Work to be completed: Copy the data from the line with "The image size is (927, 577)." up to and including the line with "Action: click(x=535, y=75)", substituting "magnifier" for "binoculars" and keeping everything else unchanged.

Data for this exercise:
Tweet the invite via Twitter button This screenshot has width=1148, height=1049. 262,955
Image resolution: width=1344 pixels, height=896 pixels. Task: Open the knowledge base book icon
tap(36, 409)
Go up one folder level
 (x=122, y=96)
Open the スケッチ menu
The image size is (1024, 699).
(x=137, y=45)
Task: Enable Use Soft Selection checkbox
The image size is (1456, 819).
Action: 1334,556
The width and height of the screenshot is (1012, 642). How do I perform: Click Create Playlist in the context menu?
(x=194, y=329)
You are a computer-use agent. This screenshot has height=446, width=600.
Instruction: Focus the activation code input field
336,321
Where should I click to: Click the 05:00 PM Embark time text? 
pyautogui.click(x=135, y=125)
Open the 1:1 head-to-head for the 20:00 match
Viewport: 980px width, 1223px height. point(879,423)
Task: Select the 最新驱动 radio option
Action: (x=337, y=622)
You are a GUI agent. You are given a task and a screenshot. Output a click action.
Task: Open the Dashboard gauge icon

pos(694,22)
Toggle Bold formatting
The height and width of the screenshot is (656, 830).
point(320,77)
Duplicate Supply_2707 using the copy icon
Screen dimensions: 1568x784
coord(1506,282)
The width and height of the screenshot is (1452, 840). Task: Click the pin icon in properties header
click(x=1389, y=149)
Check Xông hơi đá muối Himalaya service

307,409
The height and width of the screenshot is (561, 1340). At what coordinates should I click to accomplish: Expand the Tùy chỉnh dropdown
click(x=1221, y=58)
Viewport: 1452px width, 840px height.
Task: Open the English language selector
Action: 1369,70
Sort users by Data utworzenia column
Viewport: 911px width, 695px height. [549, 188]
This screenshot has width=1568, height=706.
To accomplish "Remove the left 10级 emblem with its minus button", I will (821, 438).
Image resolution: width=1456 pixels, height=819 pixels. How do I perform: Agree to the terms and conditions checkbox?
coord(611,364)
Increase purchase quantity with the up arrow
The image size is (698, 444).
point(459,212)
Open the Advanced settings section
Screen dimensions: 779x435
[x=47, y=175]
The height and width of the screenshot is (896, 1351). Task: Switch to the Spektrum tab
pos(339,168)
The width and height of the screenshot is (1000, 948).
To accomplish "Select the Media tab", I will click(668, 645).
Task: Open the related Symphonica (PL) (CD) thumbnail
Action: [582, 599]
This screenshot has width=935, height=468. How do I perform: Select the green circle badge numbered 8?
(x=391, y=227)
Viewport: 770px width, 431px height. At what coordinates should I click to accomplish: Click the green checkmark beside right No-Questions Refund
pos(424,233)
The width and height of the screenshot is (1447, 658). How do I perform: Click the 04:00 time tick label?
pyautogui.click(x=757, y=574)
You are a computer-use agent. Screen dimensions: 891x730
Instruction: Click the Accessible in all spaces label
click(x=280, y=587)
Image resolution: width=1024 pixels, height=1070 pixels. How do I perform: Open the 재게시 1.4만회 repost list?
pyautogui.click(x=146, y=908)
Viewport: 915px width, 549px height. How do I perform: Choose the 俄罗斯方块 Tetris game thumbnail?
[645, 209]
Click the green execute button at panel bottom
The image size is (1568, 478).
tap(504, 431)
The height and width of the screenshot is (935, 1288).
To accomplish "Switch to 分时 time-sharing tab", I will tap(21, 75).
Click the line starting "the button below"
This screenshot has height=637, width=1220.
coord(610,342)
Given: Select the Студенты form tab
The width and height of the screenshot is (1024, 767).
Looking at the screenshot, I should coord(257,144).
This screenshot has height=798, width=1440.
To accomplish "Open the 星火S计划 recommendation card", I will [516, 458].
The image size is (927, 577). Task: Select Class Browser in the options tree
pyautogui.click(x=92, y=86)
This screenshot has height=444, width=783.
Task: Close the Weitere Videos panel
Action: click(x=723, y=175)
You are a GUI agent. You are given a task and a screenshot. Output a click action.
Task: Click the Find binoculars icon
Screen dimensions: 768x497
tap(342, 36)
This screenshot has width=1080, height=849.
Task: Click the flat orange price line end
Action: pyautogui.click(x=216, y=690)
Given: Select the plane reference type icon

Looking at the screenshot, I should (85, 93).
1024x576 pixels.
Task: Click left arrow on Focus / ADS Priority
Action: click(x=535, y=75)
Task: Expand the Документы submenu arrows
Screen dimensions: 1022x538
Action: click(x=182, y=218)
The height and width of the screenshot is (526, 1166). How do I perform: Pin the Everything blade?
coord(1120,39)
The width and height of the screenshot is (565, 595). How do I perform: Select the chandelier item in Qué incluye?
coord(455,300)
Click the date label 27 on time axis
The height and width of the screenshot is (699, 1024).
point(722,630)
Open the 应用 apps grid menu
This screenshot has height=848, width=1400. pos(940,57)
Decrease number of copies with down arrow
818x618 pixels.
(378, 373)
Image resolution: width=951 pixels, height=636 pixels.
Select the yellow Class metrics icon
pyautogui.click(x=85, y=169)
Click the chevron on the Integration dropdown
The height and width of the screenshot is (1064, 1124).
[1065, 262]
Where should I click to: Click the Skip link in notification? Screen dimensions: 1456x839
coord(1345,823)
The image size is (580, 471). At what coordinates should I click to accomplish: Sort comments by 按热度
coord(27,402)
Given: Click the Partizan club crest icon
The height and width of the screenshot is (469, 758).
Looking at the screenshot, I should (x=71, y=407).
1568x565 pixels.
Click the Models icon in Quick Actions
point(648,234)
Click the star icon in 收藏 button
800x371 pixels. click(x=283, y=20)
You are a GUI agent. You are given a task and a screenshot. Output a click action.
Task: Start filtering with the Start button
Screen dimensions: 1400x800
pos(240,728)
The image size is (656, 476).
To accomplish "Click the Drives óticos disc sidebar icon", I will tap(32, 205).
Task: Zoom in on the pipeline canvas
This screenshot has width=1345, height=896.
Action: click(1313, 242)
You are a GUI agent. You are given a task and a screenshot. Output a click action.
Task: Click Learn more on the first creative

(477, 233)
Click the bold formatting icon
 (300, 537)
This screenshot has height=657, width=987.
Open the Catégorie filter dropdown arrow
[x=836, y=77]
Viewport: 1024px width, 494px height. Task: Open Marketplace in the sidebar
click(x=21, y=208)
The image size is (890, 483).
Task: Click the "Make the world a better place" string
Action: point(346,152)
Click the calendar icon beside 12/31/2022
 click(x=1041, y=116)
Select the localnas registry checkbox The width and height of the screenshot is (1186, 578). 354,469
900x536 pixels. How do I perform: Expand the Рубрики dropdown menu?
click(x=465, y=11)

Final answer:
The image size is (927, 577). Task: Select Class Browser in the options tree
pyautogui.click(x=92, y=86)
This screenshot has height=444, width=783.
Task: Close the Weitere Videos panel
Action: click(x=723, y=175)
You are a GUI agent. You are given a task and a screenshot. Output a click action.
Task: Click the Find magnifier icon
Screen dimensions: 768x497
tap(342, 36)
This screenshot has width=1080, height=849.
Task: Click the flat orange price line end
Action: pyautogui.click(x=216, y=690)
Given: Select the plane reference type icon

Looking at the screenshot, I should (85, 93).
1024x576 pixels.
Task: Click left arrow on Focus / ADS Priority
Action: click(x=535, y=75)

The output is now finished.